Fig 5. F543 in TACC3 is required for efficient targeting of TACC3 to the mitotic spindle.

(A) Graphical illustration of domain organization, numbering and properties of key residues in Homo sapiens (Hs) and Gallus gallus (Gg) TACC3 proteins. Framed area below shows properties of mutant TACC3 protein products expressed in F543A, S574A and DEL cells, respectively. (B) Growth curves are shown for WT and mutant cell lines. n = 3 technical replicates, error bars represent standard deviation. (C) Measurement of 5-hydroxymethylcytosine (hmC) by tandem liquid–chromatography mass spectrometry in cells. hmC levels are expressed as parts per million (ppm) of total cytosines or ‘C’. Note that hmC levels inversely correlate with proliferation rate [56]. n = 3 technical replicates.

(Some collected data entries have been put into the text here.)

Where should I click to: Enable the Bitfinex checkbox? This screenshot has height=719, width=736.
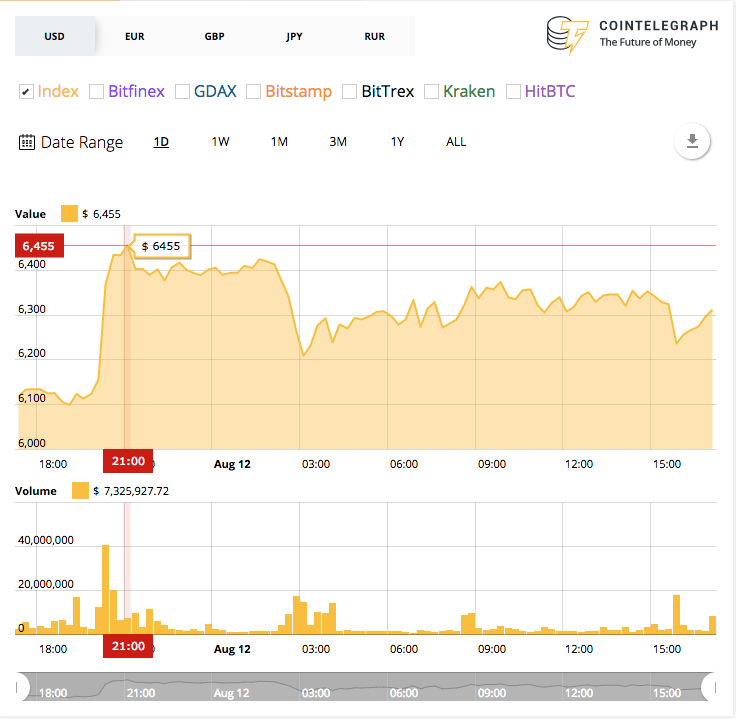96,92
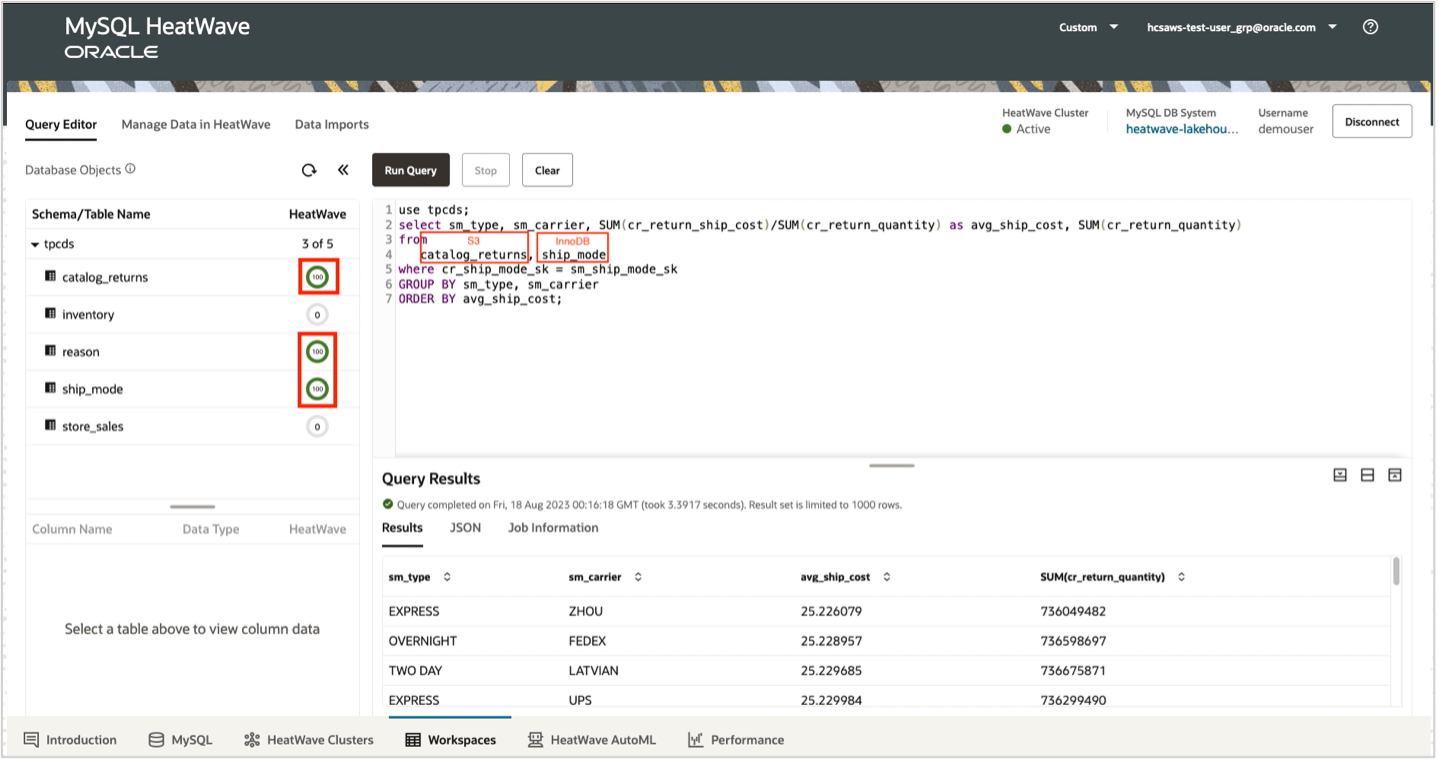Open the help icon in the top bar
Image resolution: width=1439 pixels, height=763 pixels.
click(1370, 27)
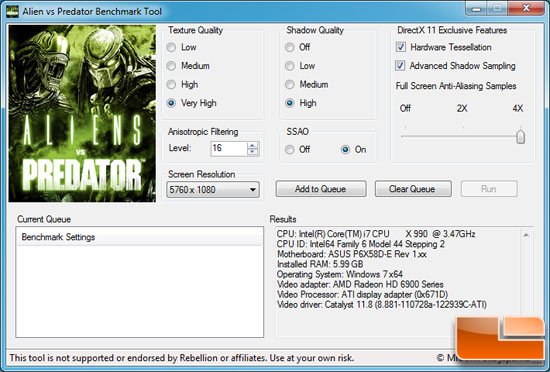Turn SSAO Off

[x=289, y=149]
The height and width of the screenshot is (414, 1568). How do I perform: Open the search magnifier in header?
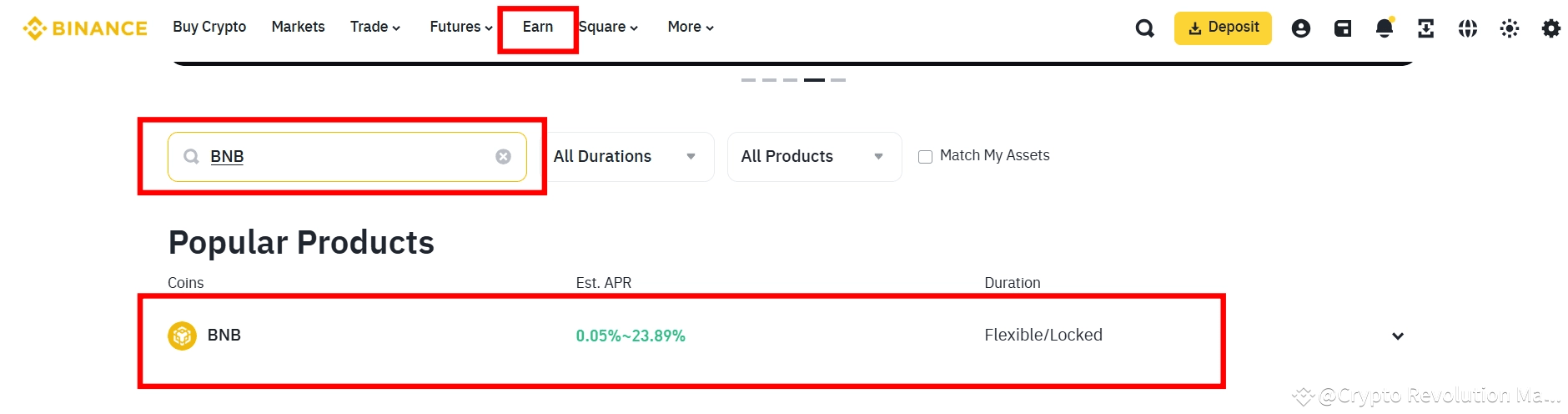pos(1144,28)
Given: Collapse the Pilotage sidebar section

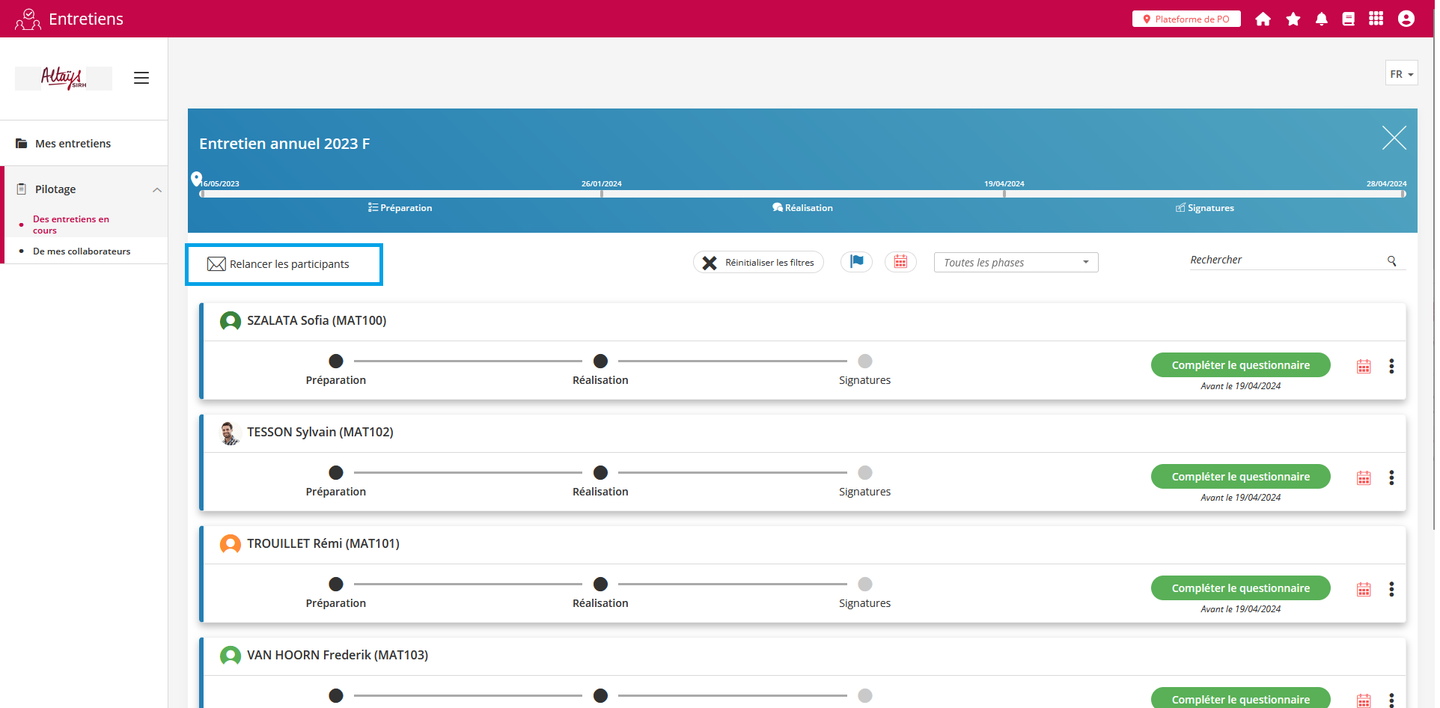Looking at the screenshot, I should [157, 190].
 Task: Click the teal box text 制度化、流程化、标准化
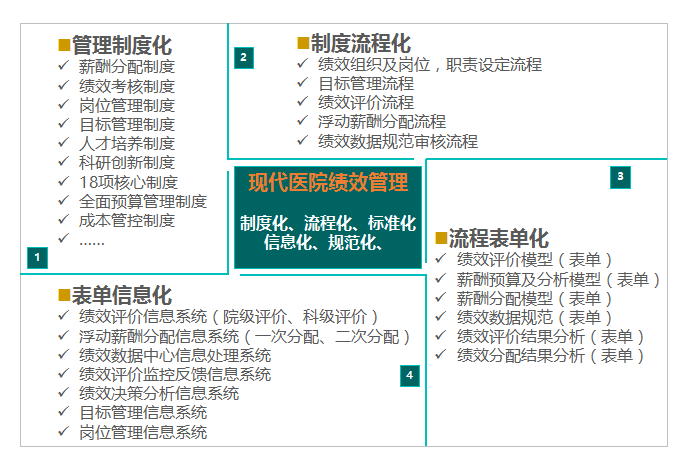coord(328,222)
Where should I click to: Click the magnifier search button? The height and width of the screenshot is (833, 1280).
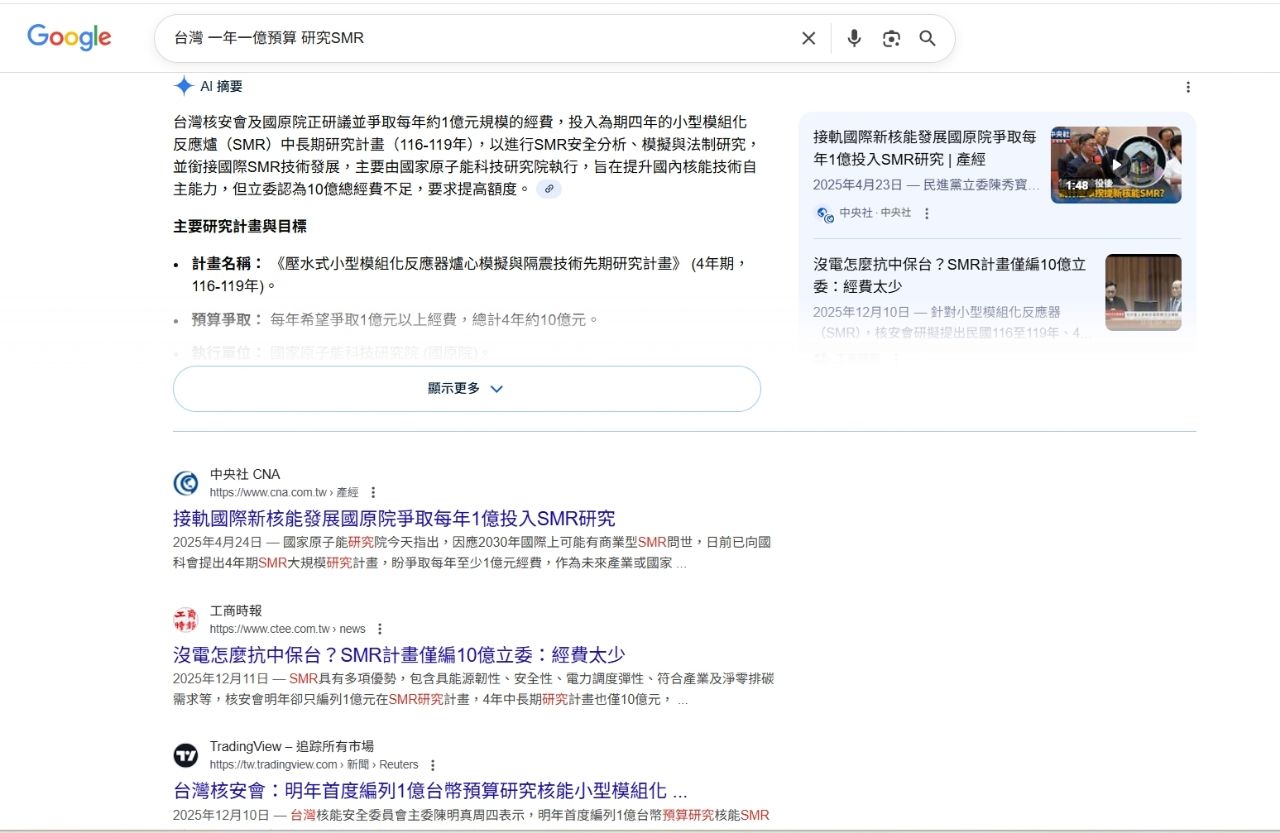point(927,38)
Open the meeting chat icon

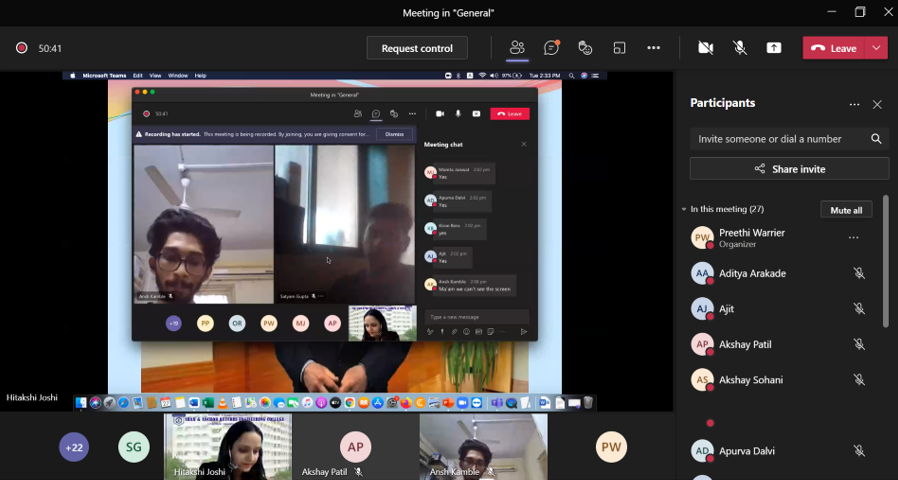(551, 48)
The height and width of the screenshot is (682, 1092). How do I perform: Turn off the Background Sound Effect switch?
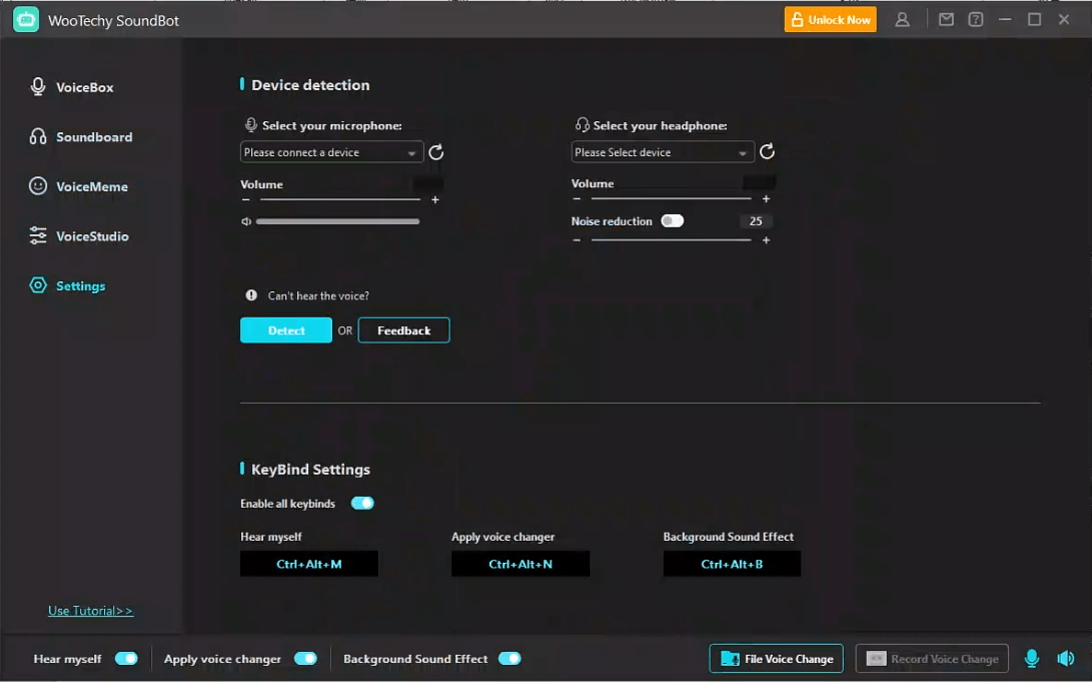coord(509,658)
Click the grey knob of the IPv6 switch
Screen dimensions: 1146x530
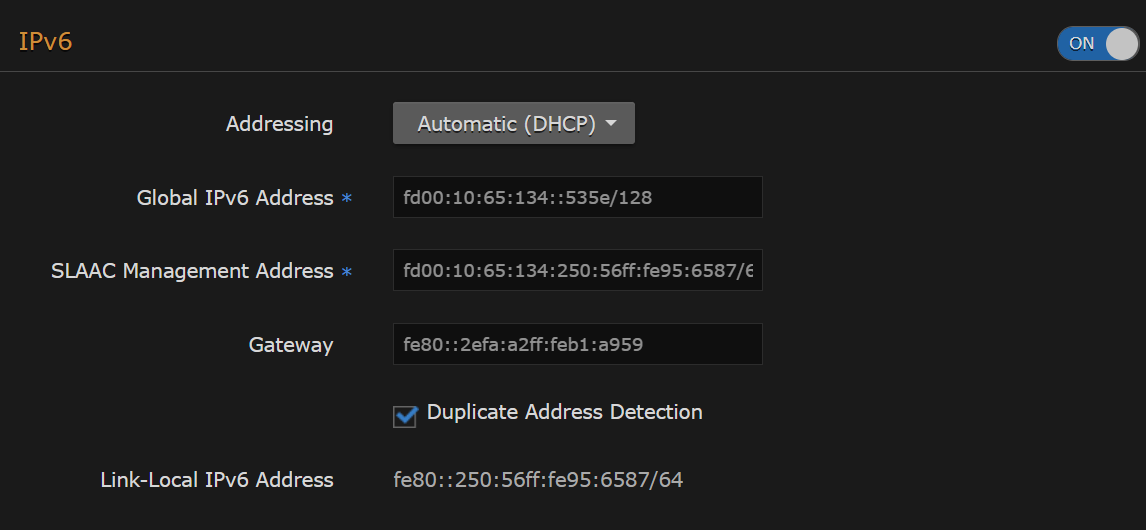(1121, 43)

Statistical significance was assessed using t-test (**** P < 0.0001). (D) Western blot shows TACC3 protein levels in the DT40 cell lines with genotypes as indicated. The p150 subunit of dynactin serves as loading control. (E) TACC3 localisation to the mitotic spindle is impaired in all three mutant DT40 cell lines. In merged images α-tubulin is green, TACC3 is red and DNA is blue. Scale bar = 5 μm. Box plot on right depicts intensity of TACC3 staining on the mitotic spindle. TACC3 signal intensity was quantified in mitotic spindle volumes defined by α-tubulin staining. A minimum of 60 cells was scored per genotype. Statistical significance was assessed using t-test (**** P < 0.0001).